• **Exercise objective**
Pick every line from the data that holds the word "agent".

** Supplied entries follows **

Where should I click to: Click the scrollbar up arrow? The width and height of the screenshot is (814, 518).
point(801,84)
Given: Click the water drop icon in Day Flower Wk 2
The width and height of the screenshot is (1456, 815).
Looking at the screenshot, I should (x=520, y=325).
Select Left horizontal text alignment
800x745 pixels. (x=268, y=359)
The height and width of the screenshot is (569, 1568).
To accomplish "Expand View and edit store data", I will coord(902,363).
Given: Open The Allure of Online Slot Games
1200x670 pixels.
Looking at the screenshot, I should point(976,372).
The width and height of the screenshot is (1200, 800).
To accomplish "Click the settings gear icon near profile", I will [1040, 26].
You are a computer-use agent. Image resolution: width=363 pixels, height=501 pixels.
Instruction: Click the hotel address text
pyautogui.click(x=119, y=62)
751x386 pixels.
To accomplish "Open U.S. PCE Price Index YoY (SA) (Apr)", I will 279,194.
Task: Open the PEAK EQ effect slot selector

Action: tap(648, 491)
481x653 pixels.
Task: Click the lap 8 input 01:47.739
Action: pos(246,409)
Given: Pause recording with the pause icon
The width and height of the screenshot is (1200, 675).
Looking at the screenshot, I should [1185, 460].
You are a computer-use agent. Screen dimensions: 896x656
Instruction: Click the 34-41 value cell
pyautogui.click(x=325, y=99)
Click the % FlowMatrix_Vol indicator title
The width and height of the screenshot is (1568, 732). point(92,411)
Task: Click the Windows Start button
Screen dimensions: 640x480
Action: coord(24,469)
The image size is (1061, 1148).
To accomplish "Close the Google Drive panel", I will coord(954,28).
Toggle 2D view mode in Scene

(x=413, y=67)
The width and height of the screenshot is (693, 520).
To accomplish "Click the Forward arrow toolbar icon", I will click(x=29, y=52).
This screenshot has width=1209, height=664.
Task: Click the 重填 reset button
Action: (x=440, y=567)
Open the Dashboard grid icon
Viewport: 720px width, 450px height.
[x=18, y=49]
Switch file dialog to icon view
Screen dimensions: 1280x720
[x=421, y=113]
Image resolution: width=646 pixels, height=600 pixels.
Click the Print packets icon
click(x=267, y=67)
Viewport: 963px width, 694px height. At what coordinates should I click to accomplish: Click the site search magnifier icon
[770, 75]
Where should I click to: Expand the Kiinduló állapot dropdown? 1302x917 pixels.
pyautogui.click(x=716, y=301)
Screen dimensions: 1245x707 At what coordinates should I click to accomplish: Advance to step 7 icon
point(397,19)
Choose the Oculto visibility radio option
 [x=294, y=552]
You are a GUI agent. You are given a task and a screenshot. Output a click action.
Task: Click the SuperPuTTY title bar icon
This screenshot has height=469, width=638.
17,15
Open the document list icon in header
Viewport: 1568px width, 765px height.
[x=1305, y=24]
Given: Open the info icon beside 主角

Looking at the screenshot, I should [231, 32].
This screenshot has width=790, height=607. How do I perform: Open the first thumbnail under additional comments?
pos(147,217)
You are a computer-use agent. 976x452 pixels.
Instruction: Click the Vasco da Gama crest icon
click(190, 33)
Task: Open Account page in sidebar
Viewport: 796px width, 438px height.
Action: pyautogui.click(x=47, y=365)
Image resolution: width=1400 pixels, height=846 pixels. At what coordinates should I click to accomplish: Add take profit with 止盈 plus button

** End of Supplied entries **

• **Exercise result**
You are a computer-use agent. Image resolution: width=363 pixels, height=501 pixels.
You are a computer-use agent. Screen dimensions: 896x656
You are a GUI agent. You are given a task and a screenshot. Output a click action.
You are a computer-use agent. 976x452 pixels.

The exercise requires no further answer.